§ **Prompt**
Rewrite the data from the line with "Task: Click the user avatar beside Demo" to the line with "Focus the Label", replacing "avatar" with "profile picture" and leaving everything else unchanged.

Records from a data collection

------------------------------------

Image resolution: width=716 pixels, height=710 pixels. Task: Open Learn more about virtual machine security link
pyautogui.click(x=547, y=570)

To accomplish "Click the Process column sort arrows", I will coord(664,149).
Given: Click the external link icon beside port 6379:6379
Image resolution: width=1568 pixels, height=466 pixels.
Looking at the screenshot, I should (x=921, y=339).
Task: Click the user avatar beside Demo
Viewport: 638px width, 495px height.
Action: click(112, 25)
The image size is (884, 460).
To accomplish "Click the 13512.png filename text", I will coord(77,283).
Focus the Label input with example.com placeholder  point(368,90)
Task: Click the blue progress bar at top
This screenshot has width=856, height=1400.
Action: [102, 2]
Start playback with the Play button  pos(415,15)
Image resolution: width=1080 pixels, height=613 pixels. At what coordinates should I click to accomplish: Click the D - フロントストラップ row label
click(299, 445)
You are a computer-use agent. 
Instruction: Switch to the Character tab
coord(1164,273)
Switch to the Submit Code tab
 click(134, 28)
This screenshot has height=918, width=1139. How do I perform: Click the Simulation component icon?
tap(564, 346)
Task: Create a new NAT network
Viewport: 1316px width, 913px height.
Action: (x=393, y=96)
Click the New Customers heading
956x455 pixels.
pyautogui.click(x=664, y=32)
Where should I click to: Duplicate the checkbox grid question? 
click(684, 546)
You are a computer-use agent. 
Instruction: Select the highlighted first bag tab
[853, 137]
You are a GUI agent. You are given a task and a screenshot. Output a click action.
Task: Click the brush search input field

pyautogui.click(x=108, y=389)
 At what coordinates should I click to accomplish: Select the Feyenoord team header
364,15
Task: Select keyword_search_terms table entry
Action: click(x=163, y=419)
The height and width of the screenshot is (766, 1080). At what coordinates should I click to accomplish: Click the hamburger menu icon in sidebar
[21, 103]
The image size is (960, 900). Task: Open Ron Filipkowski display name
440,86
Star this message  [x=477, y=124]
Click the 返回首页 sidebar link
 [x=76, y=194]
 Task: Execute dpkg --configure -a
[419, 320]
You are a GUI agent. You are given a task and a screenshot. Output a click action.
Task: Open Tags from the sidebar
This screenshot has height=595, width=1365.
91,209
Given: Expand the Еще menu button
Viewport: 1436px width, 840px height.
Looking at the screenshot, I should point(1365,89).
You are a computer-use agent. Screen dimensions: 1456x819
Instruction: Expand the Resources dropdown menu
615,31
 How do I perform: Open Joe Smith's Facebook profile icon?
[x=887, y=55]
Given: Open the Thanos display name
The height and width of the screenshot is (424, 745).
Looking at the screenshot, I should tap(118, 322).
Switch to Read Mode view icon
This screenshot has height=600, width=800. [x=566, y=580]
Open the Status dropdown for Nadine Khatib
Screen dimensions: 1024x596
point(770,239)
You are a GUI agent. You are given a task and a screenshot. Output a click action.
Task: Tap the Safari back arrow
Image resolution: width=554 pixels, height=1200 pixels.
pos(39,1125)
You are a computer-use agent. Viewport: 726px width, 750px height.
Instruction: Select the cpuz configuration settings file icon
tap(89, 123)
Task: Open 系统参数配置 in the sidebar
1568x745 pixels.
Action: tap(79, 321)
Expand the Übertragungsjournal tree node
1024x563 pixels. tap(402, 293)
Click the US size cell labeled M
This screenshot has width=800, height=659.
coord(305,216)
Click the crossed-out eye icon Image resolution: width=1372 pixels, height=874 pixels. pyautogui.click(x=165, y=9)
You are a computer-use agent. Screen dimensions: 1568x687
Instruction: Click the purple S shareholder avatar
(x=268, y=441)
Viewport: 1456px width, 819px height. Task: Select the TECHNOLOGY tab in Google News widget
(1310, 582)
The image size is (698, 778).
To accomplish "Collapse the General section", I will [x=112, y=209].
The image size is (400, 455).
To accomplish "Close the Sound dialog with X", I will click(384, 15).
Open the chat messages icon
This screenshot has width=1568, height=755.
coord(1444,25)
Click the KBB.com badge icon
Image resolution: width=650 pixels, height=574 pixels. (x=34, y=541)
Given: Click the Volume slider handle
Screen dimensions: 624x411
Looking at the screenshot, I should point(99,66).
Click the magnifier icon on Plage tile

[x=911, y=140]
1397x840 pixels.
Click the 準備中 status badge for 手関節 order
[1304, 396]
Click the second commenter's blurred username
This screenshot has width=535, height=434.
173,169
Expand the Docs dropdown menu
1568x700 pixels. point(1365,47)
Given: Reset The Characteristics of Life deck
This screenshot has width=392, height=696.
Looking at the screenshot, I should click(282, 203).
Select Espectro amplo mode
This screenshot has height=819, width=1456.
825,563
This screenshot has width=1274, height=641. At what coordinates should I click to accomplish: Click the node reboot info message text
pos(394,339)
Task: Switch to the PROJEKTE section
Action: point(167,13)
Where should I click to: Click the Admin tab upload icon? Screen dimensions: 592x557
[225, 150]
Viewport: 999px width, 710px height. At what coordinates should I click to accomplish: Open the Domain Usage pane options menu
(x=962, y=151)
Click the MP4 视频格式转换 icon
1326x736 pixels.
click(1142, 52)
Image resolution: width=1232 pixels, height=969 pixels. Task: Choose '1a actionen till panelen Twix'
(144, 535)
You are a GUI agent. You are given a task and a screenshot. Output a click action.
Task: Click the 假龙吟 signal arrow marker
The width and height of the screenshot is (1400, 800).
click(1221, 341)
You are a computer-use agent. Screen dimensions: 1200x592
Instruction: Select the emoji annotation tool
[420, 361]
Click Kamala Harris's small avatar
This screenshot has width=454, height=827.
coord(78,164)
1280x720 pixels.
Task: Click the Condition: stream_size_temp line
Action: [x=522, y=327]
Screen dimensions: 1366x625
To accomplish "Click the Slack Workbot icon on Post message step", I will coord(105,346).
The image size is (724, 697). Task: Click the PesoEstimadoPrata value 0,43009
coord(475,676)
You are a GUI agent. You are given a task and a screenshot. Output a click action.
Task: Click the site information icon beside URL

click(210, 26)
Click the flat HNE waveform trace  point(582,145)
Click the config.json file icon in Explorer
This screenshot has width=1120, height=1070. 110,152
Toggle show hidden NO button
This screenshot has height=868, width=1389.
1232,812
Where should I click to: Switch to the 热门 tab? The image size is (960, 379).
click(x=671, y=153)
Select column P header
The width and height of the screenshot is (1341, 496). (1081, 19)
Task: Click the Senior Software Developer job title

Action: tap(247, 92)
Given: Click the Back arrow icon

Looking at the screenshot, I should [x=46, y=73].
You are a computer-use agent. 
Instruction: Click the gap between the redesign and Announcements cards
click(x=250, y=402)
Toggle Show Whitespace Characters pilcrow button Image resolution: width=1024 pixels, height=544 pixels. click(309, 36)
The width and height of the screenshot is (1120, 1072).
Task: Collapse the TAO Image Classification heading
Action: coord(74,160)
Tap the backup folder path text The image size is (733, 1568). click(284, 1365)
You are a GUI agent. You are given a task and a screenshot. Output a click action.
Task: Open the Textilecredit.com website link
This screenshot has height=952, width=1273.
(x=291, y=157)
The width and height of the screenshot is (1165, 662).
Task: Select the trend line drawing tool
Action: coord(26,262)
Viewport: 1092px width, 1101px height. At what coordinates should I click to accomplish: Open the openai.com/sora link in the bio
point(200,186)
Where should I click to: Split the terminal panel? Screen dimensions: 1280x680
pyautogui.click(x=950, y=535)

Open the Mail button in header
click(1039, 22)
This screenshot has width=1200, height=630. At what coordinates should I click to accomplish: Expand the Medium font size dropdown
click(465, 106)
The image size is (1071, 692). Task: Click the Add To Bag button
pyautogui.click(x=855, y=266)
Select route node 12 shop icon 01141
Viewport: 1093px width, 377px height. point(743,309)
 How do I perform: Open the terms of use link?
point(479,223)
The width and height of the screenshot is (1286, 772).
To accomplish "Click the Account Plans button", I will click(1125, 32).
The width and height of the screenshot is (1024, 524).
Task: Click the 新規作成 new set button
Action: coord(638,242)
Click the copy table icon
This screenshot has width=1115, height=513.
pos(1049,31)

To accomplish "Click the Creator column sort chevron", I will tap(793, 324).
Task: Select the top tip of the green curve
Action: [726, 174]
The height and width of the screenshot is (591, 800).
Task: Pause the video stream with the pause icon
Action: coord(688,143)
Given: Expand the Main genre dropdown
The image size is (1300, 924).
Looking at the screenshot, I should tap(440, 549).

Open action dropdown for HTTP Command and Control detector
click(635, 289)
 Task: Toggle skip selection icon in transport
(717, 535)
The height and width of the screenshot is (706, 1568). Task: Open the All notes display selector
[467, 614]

------------------------------------

§ **Correct output**
Task: Click the user profile picture beside Demo
Viewport: 638px width, 495px height.
Action: click(112, 25)
The image size is (884, 460).
To accomplish "Click the 13512.png filename text", I will coord(77,283).
Focus the Label input with example.com placeholder  point(368,90)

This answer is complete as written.